The question  begs! Does anyone go on Safari to see the little guys. I have yet to hear someone alighting a Safari vehicle asking to see a shrew mouse, a dung beetle or a striped mongoose. Standard answers expected by Game Rangers are either of the large feline variety or perhaps those lumbering giants of the African Plains. Yet any guide to the animals of the world reveals an overwhelming number of little mammals that inhabit the earth.
How many Safari goers will have seen a honeybadger, a bat-eared fox, an African wildcat or even a hedgehog?  Is there any tangible excitement when the opportunity to spend some time with a colony of ants presents itself?
On a recent photographic workshop with C4 Images at Mashatu Reserve in the Tuli Block in Botswana it is hide-and-seek time with the big boys and the challenges are laid down at every turn. Amazing results are testament to the sheer magic of the African bush.
The first opportunity presents itself with a family of banded mongoose (mungos mungo) whose focused intent to find food overwhelms the urge to run and hide in the presence of a vehicle. However, the challenge remains with the right position close enough to produce images free of foliage in front of eyes and ears. Essential to the exercise is a Game Ranger with the patience of Job and a starter that will put up with being turned on and off at short intervals. Both of these are present with Jake (aka Job) patiently checking that the distance and position are correct and a trusty old African stalwart the Toyota Landcruiser playing along.

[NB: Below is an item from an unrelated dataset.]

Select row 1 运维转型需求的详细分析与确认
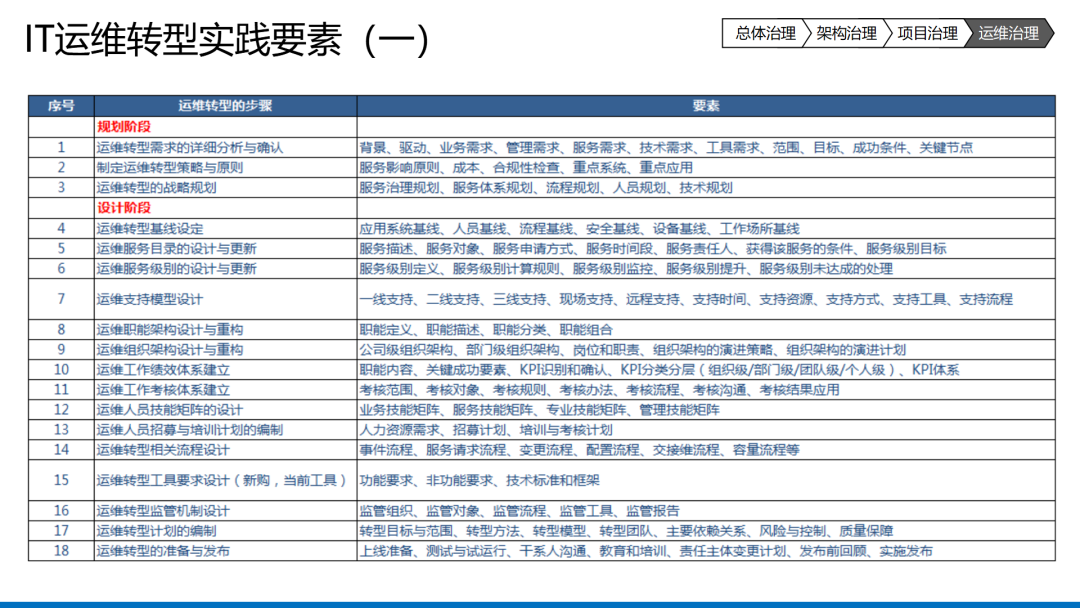This screenshot has height=608, width=1080. 225,147
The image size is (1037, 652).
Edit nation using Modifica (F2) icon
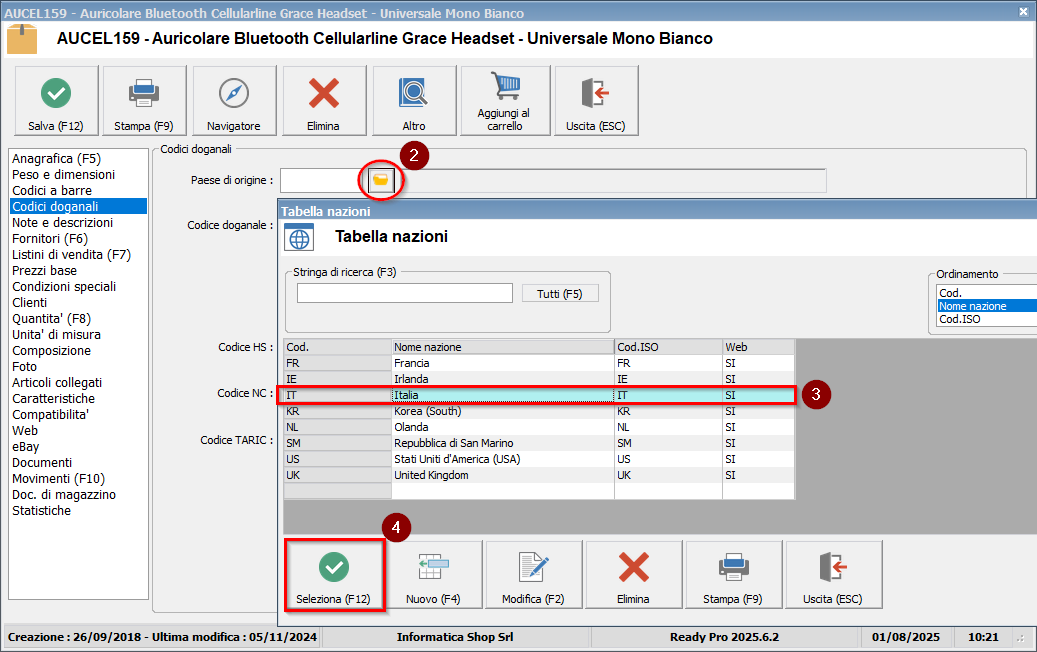click(x=533, y=575)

After repeated starts and stops the images of curious eyes and frantic agitation in the vegetation are banked on the flash card as the sleek silvery troop disappears into the wooded area where we can’t follow.
A short drive a little further down through the woodland on the riverbank takes us to a once mighty tree that has fallen victim to the power of Mashatu’s largest inhabitants. As we approach a small family of ground squirrels (Xerus inauris) momentarily stop their activities to inspect the intruders. The vehicle rolls silently towards the prone stump now hollowed out to provide shelter and a home to one of the smallest inhabitants of the African Savannah.

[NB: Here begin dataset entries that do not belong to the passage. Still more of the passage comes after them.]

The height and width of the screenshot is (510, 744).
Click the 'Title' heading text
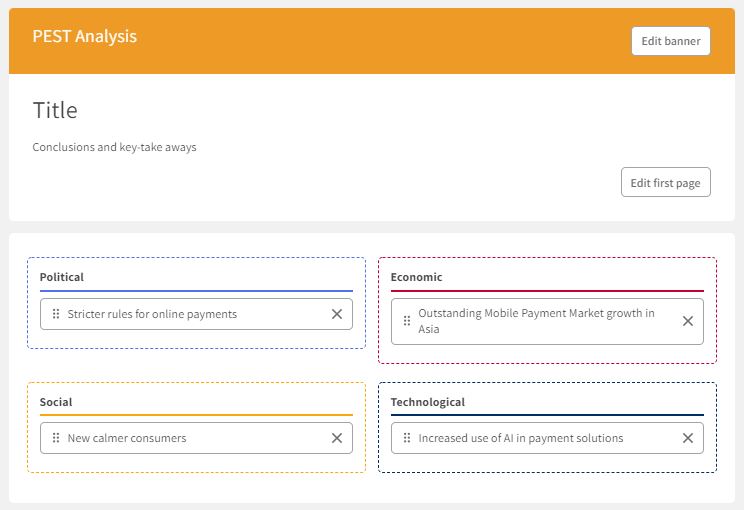(55, 110)
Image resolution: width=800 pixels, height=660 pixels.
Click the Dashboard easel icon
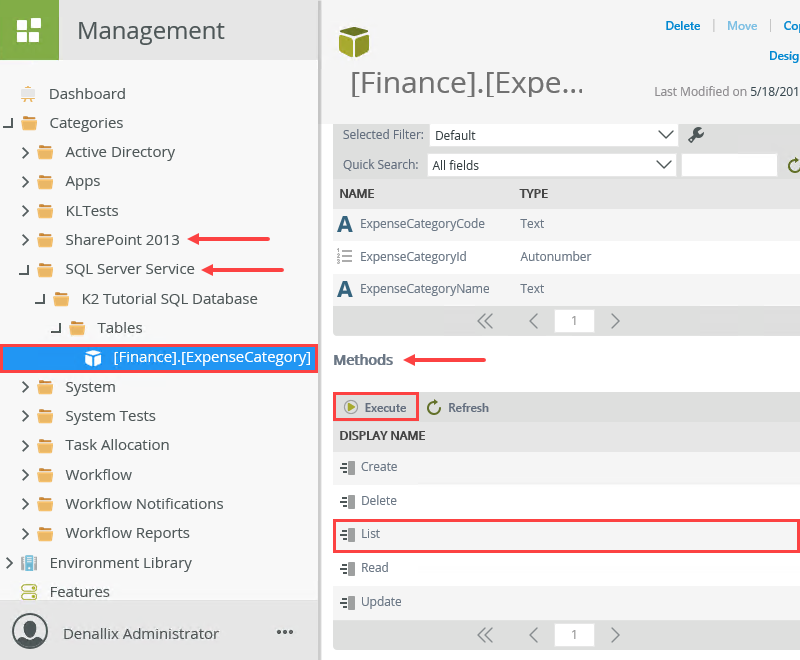coord(29,94)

We settle into quiet observation and the squirrels relax. As they become accustomed to our presence they continue with their antics that include eating, playing and grooming and the opportunities that present themselves to a photographer are quite breathtaking in their diversity. With the light remaining a soft glow in the normally harsh African skies the camera records a whole host of images that gently reveal the beauty and complexity of nature.

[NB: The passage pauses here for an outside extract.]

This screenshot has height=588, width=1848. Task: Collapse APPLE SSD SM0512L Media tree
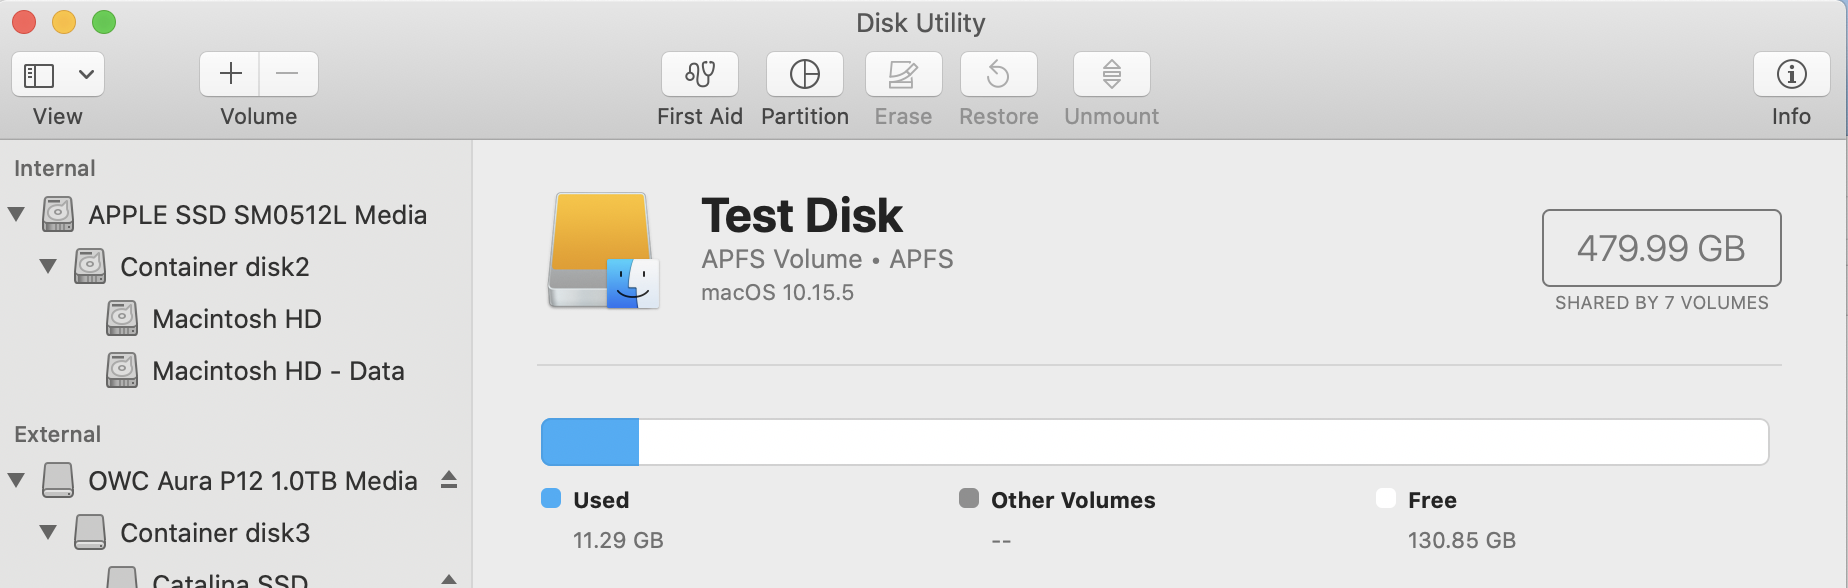[16, 214]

Another of Africa's more shy inhabitants becomes very visible. The blackback jackal (Canis mesomelas) appears from behind every possible bush. Their gritty determination to survive is apparent at a sighting where a dead giraffe is slowly being consumed by just about every scavenger in the reserve. They bravely stand up to their big brothers the spotted hyena, ignore the hissing of a hundred or more vultures to ensure that their allocation of the spoils is not wasted. Each day we see one or more of these brave little prairie dogs their gorgeous black flecked coats dotting the plains as they scuttle from one opportunity to the next. Even on our last drive where we head into the bush to see some more indolent, sleeping lions we find yet another couple of blackback jackals patiently waiting for the lions to leave so that they can move in for the scraps of the kill. We get so close that the lens of the camera almost seems too long.
In the absence of the adrenalin pumping action that a visit to the African bush can reveal the little critter has saved the day.  In a world where time has become the master it is only when we set aside these modern persuasions and take the time to slow down and patiently become the observer that we are rewarded with wonderful memories and images that are imprinted forever and life is enriched by the experience.